You are viewing a plain text version of this content. The canonical link for it is here.
Posted to java-user@lucene.apache.org by Otis Gospodnetic <ot...@yahoo.com> on 2007/07/17 02:05:47 UTC

Re: Scaling Lucene to 500 million documents - preferred architecture

Hi Murali (redirecting to the more appropriate java-user list)

Sounds doable.  I'd go with FSDirectory (or even its memory mapped cousin) instead of RAMDirectory - let the OS cache Lucene indices.  I'm looking at a search cluster with 3 times that many machines (but not as high-end as your 8 CPU/64GB ones) and well over 1B docs.

Otis
--
Lucene Consulting -- http://lucene-consulting.com/


----- Original Message ----
From: muraalee <mu...@gmail.com>
To: java-dev@lucene.apache.org
Sent: Saturday, July 7, 2007 2:25:06 AM
Subject: Scaling Lucene to 500 million documents - preferred architecture


Hi Everybody,
We are building a search infrastructure using lucene to scale upto 500
million document with search < 500 ms. 

Here is my rough math on the size of content & index :
Total Documents = 500 million documents 
Size / Document = 10k / document
Index Size / Million = 2 GB / million document
Total Index size = 500 million ~ 1 TB

We are planning to partition this 1 TB index into 25 partitions  with each
partition of around 20 million documents @ 40 GB size. 
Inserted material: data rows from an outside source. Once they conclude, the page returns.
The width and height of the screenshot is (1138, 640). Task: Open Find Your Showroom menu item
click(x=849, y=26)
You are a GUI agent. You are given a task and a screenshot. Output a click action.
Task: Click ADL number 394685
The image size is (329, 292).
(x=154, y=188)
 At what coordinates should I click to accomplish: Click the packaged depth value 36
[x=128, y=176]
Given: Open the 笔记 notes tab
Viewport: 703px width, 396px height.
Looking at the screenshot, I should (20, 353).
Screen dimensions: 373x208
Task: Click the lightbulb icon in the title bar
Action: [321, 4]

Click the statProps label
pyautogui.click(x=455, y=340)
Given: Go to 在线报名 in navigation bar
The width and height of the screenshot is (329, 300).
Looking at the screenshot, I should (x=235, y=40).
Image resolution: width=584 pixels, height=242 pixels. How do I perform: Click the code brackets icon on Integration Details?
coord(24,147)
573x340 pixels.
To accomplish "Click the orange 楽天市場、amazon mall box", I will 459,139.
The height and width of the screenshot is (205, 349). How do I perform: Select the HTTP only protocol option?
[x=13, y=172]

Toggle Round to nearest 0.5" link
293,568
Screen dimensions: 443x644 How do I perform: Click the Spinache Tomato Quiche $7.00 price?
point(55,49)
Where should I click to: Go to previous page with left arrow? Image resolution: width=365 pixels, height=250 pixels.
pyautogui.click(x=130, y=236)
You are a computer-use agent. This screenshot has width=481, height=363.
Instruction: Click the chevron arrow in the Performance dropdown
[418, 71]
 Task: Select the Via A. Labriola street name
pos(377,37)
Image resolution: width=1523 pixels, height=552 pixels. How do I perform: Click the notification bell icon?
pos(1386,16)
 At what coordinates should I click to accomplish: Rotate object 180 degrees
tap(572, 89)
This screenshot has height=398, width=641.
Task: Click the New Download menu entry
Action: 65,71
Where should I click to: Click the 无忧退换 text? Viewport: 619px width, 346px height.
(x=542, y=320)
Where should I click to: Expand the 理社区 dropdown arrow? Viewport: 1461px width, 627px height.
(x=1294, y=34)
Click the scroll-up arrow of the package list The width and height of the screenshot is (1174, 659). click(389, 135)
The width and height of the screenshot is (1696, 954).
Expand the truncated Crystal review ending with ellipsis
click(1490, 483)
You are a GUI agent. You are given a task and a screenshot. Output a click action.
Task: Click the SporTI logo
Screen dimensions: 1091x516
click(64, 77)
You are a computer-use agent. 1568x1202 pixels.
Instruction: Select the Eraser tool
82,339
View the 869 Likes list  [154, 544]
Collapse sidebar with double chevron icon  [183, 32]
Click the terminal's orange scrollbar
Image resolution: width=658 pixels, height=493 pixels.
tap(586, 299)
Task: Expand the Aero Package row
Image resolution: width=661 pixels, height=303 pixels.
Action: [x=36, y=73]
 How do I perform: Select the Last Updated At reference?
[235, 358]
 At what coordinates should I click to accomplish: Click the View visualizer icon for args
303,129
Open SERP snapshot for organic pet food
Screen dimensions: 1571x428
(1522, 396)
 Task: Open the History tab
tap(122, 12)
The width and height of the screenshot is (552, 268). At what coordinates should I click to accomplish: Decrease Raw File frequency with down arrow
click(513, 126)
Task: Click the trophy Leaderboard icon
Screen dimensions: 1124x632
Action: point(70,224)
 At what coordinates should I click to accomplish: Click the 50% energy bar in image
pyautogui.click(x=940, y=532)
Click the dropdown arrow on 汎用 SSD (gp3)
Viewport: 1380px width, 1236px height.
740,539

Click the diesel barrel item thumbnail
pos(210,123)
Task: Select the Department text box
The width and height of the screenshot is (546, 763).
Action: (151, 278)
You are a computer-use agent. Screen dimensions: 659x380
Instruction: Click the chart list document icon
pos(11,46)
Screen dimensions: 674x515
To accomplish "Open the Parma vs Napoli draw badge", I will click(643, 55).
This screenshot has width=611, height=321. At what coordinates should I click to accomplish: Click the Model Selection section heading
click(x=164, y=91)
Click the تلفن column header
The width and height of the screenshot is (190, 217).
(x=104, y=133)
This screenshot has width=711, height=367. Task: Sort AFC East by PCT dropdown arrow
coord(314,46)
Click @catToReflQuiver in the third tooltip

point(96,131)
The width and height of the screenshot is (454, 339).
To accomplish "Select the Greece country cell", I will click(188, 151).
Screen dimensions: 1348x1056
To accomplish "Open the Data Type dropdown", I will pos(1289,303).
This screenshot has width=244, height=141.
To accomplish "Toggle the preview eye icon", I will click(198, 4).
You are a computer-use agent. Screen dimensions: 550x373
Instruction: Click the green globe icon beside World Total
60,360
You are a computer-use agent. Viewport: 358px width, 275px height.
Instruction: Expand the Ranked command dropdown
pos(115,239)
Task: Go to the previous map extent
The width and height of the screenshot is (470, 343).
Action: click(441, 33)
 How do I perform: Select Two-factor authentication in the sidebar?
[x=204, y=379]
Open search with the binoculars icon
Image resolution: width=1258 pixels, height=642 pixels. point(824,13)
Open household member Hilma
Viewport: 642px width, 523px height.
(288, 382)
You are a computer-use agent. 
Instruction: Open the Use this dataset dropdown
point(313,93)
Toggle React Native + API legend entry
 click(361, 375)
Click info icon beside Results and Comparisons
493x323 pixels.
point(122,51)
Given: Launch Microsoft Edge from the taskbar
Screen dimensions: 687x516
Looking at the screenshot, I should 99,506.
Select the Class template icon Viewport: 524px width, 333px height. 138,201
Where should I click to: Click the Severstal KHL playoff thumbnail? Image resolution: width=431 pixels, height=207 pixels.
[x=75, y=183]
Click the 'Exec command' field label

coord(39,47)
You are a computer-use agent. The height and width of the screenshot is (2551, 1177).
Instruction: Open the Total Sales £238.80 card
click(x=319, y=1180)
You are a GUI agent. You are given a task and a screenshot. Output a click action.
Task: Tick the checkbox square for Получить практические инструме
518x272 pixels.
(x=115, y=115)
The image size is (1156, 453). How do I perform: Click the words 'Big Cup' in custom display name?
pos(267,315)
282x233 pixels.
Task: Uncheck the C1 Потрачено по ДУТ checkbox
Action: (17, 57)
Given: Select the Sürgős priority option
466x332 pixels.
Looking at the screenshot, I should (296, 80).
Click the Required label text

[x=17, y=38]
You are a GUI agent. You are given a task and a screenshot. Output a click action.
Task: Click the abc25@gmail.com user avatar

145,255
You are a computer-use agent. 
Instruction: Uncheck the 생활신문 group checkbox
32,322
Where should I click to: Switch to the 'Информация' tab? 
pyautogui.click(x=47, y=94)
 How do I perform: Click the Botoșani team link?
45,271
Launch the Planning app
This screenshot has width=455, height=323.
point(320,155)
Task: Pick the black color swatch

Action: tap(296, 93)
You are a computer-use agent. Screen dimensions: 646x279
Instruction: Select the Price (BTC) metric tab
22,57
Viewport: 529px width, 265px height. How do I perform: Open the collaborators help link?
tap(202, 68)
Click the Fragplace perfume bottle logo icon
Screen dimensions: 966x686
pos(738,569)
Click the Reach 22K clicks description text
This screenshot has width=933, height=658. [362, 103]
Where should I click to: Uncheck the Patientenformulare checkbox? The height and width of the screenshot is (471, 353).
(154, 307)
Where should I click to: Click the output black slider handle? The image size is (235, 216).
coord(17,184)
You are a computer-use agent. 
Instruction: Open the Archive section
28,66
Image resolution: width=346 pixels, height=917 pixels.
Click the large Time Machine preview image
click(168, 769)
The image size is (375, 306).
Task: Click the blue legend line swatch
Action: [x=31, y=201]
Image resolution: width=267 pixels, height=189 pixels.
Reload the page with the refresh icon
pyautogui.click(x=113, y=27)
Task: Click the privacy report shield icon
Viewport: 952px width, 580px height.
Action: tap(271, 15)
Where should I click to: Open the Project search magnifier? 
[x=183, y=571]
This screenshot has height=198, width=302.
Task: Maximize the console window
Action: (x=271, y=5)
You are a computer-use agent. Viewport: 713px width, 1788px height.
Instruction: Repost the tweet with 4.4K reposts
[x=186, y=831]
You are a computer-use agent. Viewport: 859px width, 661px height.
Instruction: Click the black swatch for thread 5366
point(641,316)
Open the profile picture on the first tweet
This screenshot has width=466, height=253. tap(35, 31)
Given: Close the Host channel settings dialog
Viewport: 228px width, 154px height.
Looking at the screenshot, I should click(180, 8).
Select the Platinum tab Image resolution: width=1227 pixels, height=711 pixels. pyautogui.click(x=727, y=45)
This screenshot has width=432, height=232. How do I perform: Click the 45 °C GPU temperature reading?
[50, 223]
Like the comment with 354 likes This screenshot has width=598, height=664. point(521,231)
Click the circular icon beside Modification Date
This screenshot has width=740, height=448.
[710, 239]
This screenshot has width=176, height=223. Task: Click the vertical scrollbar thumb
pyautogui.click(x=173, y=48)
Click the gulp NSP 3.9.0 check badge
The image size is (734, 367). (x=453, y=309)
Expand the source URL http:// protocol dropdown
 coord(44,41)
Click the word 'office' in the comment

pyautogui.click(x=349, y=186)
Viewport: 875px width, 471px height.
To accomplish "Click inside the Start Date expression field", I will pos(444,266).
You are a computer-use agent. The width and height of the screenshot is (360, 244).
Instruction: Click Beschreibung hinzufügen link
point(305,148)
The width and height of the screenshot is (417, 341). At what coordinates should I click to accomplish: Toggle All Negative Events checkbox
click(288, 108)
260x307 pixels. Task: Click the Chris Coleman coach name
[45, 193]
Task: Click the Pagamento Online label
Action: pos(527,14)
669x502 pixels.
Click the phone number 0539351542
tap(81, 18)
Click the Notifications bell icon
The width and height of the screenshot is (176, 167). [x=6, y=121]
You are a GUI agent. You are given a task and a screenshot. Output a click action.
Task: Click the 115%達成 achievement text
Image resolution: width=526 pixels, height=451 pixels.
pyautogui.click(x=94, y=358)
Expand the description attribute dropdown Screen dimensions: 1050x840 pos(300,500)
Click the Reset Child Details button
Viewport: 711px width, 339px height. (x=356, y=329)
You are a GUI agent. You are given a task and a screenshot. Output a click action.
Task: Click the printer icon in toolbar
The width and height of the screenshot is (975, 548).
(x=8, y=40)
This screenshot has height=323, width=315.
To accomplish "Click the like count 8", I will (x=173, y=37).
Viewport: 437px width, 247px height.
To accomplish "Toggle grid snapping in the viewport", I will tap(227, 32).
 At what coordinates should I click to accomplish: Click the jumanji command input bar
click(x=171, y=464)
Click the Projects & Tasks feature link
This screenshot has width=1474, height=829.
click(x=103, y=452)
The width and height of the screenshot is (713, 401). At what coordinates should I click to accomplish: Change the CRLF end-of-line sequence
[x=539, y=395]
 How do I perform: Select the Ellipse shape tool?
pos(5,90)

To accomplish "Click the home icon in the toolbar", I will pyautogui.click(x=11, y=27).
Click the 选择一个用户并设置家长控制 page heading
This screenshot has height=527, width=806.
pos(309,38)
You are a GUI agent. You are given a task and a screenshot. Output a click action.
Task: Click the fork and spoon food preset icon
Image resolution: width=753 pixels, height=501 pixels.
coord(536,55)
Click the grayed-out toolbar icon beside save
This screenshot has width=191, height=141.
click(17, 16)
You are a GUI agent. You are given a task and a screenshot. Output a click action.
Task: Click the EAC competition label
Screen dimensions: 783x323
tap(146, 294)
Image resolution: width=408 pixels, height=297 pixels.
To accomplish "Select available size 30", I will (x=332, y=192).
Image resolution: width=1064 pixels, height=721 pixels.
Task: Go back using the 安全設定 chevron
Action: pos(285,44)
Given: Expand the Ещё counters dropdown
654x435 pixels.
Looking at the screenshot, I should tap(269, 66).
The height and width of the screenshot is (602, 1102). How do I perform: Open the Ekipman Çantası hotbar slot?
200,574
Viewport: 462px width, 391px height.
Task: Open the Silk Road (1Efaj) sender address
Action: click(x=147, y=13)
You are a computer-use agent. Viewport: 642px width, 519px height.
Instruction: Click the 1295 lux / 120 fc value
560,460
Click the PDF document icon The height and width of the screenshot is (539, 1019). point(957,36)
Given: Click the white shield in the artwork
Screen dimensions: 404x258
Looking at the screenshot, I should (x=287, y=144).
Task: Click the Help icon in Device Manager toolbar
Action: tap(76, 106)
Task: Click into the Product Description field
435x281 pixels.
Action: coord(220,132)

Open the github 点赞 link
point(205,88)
Since 1TB doesn't seem to be that much, we are debating whether we should go
for RAM memory for the whole 1 TB. Checked the prices for RAM memory ( 64 GB
/ 8 CPU boxes ) and they are very competitive.

Now the question is..  Can we use RAM Directory for all of this 1 TB or
FSDirectory is better with separate spindle for each CPU ?

We are considering 25 boxes ( 8 CPU - 64 GB boxes ) for each partition and
separate brokers to merge these results. 

Did anybody did something like this in the past ? Appreciate if you guys can
share your experiences.

thanks
Murali V

-- 
View this message in context: http://www.nabble.com/Scaling-Lucene-to-500-million-documents---preferred-architecture-tf4038794.html#a11474442
Sent from the Lucene - Java Developer mailing list archive at Nabble.com.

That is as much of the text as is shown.